New Academic Practitioners' Programme (NAPP) is a holistic programme of professional development for new lecturers at UCT. Its key points of focus include resources and basic skills necessary for development as educators, researchers and members of the UCT community; and an orientation to teaching, learning, technology, and assessment practices for the higher education classroom.
Principles informing this model of induction:
NAPP is the collective responsibility of a number of units - the department and faculty, with the assistance of HR, CHED and the Research Office.
- Learners are adult professionals.
- Integrated programme responding to personal and professional development needs.
- Holistic development i.e. teaching, learning and assessment, research, management, administration and community outreach.
- A series of opportunities; not a one-off event.
Structure of the model:
- There are two cohorts of 20 participants each per semester (at no cost to participants).
- NAPP is a 5 day programme (40 hours) = 3 day residential retreat at Mont Fleur Conference Centre and 2 x 1 day on-campus workshops (during the vacation period or in consolidation weeks).
Since 2004, over 300 academic staff have participated in the NAPP programme for new full time academics at UCT with not more than 5 years teaching experience in higher education.
In its current form, and using the framework of structure, culture and agency (Archer, 2000), NAPP offers new academics an academic orientation to the structural enablements at UCT by focussing on ad hominem procedures and policies; the UCT Assessment Policy; the Teaching and Learning Charter; the transformation policy; research and career planning strategies, technology enhanced teaching opportunities, etc. New lecturers at UCT are introduced to the cultural ethos by opening up spaces to talk about the research/ teaching balancing act; teacher identity and agency; student learning challenges; assessment as epistemic and social practice; networking and the building of a community of practice.
Through the work of the Transformation Office, new staff are equipped with strategies to strengthen their intercultural competence in an ever-changing and diverse higher education environment.
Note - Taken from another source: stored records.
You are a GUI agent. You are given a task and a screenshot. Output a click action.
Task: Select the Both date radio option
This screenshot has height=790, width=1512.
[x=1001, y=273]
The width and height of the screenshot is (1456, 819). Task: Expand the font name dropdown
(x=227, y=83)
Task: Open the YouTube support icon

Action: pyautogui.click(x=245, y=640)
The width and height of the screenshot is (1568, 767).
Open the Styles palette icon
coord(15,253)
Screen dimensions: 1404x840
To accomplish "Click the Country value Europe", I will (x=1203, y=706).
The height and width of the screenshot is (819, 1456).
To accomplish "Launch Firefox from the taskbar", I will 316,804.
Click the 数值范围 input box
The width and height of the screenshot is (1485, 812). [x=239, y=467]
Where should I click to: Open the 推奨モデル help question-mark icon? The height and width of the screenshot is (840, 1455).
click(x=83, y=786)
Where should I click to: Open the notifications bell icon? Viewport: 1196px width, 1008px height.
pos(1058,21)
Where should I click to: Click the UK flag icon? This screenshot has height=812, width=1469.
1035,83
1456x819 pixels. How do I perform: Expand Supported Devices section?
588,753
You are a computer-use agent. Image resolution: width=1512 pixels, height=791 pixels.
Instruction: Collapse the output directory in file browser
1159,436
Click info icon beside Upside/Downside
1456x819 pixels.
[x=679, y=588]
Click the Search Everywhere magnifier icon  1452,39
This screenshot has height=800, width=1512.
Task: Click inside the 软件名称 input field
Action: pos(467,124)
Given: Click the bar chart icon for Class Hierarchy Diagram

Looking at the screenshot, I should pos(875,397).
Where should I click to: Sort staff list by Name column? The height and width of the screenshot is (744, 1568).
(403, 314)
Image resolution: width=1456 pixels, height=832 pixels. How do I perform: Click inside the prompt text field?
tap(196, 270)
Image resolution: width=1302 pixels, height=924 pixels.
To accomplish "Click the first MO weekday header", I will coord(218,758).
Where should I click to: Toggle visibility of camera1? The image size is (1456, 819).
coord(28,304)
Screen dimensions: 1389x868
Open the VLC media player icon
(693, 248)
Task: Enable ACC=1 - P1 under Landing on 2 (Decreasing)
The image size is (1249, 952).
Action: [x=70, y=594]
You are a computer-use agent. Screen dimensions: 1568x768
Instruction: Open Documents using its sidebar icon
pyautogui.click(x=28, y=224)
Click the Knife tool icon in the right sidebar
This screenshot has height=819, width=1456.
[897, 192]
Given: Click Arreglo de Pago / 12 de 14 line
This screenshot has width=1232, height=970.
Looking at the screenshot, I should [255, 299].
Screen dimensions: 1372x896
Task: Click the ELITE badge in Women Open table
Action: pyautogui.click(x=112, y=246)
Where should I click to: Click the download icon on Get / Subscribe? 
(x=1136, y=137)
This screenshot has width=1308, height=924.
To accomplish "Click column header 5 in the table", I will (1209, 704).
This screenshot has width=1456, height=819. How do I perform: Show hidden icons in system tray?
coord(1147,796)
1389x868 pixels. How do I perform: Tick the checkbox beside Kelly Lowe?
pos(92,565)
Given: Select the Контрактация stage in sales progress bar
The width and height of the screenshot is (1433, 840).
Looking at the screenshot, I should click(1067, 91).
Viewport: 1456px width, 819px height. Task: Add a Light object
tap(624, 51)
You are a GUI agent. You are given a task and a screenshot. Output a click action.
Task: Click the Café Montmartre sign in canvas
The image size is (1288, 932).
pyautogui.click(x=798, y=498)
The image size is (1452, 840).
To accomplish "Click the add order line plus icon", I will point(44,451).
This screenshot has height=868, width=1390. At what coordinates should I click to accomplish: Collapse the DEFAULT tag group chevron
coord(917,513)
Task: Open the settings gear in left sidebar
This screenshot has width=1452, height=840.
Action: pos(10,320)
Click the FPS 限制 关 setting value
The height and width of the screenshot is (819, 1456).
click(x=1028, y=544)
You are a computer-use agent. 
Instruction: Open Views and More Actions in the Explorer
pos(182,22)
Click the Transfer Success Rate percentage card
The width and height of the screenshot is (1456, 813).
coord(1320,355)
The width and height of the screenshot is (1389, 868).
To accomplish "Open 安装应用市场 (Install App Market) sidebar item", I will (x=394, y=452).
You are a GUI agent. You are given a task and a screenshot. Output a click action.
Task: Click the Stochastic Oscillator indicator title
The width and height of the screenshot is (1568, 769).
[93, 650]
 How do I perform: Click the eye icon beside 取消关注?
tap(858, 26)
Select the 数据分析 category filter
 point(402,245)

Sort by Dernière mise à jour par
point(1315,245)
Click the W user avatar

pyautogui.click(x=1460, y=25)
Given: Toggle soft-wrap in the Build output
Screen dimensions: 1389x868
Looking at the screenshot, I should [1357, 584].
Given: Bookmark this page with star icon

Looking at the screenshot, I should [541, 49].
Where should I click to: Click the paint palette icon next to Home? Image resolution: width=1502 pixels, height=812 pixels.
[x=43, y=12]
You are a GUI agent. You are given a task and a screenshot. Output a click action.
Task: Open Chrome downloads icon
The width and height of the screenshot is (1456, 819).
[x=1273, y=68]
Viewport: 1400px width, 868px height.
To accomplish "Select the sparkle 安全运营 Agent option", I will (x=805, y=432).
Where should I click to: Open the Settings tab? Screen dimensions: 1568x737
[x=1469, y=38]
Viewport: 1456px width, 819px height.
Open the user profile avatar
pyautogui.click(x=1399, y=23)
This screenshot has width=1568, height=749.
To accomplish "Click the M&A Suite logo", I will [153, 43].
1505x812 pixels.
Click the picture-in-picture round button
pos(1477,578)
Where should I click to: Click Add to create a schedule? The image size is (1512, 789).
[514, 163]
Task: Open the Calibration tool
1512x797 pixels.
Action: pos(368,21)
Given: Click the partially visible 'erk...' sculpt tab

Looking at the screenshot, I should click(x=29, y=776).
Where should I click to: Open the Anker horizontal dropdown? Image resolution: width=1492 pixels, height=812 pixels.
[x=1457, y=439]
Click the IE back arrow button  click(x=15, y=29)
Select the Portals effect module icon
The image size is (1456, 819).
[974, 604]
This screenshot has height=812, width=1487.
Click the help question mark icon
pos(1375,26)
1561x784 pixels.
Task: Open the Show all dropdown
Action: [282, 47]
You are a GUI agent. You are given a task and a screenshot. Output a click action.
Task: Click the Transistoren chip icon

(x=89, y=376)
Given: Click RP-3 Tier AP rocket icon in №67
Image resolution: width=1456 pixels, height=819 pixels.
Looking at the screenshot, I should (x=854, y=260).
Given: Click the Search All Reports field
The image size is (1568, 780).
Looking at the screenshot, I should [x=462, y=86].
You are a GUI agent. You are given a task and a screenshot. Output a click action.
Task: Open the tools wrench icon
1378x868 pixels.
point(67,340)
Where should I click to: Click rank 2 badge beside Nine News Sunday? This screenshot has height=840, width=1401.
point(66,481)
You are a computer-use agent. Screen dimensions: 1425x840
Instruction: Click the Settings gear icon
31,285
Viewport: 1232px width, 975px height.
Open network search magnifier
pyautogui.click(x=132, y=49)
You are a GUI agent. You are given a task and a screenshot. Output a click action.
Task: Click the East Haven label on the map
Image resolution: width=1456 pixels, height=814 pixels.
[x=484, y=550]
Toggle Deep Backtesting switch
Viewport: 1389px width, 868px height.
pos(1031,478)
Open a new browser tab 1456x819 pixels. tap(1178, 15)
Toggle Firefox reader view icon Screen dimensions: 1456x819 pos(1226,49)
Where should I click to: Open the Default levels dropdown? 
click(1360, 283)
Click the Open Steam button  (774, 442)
To do this whilst developing expertise to be researchers and teachers requires a game of strategy and the Research Office provides support by discussing strategies for planning and managing research tasks effectively.
Our overarching aim is to provide opportunities for new academics to exercise their agency in a supported network and not to feel isolated, helpless, voiceless or invisible in the first few years. We are passionate about developing in new academics an ethos of theorised and mindful practice. To this end an innovation to NAPP is the teaching project, designed to activate agency in response to a real classroom challenge that new lecturers explore over the semester, with support from the NAPP team. These projects are located in key areas such as assessment practice, educational technology, teaching design, and course evaluations and unravelling the details of the project often facilitates a conversation with departmental colleagues and students. To support these projects, the NAPP team consults with lecturers during the semester and visits classrooms to observe teaching and offer constructive feedback.
Teaching Observation is an important service offered to NAPP participants as we endeavour to encourage a sense of critical reflection on practice, whether in the classroom or in departmental spaces, where most new academics seem to need support. We feel it is imperative that new lecturers become aware of the contextual and conceptual challenges of the higher education classroom and that they are able to make appropriate choices and selection in the interests of effective teaching, learning and assessment practices.
Every year we shape and strengthen NAPP further as we strive to be more responsive and to embed our conceptual foci more practically each time. Overall, we want new academics to develop a sense that effective higher education teaching and learning require a vitality and awareness that supersedes disciplinary expertise. It is equally important that a collegial and safe space is provided for new lecturers to develop meaningful responses to the challenges facing them, their students and their classrooms. The sooner new academics feel enabled and included, the easier it is for them to contribute in meaningful ways to UCT and higher education in general.